┌──

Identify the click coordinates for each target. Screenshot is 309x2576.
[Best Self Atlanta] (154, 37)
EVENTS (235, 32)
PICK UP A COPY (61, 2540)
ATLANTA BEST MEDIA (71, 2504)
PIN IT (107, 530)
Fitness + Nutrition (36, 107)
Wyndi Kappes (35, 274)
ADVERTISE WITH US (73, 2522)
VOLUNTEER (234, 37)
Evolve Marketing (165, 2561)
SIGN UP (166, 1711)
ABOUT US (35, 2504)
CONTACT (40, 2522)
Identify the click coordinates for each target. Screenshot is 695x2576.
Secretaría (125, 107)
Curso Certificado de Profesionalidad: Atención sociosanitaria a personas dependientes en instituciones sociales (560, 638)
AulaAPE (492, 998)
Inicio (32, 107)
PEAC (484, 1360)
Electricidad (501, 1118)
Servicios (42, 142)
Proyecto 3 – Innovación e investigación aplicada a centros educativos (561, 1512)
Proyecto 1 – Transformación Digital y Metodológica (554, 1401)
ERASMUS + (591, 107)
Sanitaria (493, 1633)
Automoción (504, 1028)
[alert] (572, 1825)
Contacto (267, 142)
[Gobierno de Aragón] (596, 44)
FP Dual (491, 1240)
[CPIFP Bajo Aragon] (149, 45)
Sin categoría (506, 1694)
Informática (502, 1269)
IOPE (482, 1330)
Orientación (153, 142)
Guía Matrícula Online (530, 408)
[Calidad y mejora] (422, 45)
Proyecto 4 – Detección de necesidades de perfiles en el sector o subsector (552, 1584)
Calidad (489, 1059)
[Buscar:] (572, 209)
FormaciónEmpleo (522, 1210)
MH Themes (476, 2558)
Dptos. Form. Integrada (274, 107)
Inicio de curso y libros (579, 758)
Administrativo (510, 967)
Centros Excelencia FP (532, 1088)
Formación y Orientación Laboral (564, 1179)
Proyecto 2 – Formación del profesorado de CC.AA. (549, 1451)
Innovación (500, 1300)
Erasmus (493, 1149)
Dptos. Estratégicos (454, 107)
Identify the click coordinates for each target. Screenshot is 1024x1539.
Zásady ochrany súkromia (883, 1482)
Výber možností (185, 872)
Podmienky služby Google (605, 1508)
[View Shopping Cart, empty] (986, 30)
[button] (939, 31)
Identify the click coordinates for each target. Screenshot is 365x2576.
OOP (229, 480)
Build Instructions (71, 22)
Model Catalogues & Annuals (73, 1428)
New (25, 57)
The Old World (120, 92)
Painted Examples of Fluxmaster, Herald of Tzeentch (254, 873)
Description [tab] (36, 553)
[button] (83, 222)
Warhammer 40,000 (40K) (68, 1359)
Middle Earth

└──

Task prompt ->
For this exercise, output exactly the lines above from the line with "Guía Matrícula Online (530, 408)" to the line with "Inicio de curso y libros (579, 758)", counting both, and leave out the rest.

Response to this task ->
Guía Matrícula Online (530, 408)
[Calidad y mejora] (422, 45)
Proyecto 4 – Detección de necesidades de perfiles en el sector o subsector (552, 1584)
Calidad (489, 1059)
[Buscar:] (572, 209)
FormaciónEmpleo (522, 1210)
MH Themes (476, 2558)
Dptos. Form. Integrada (274, 107)
Inicio de curso y libros (579, 758)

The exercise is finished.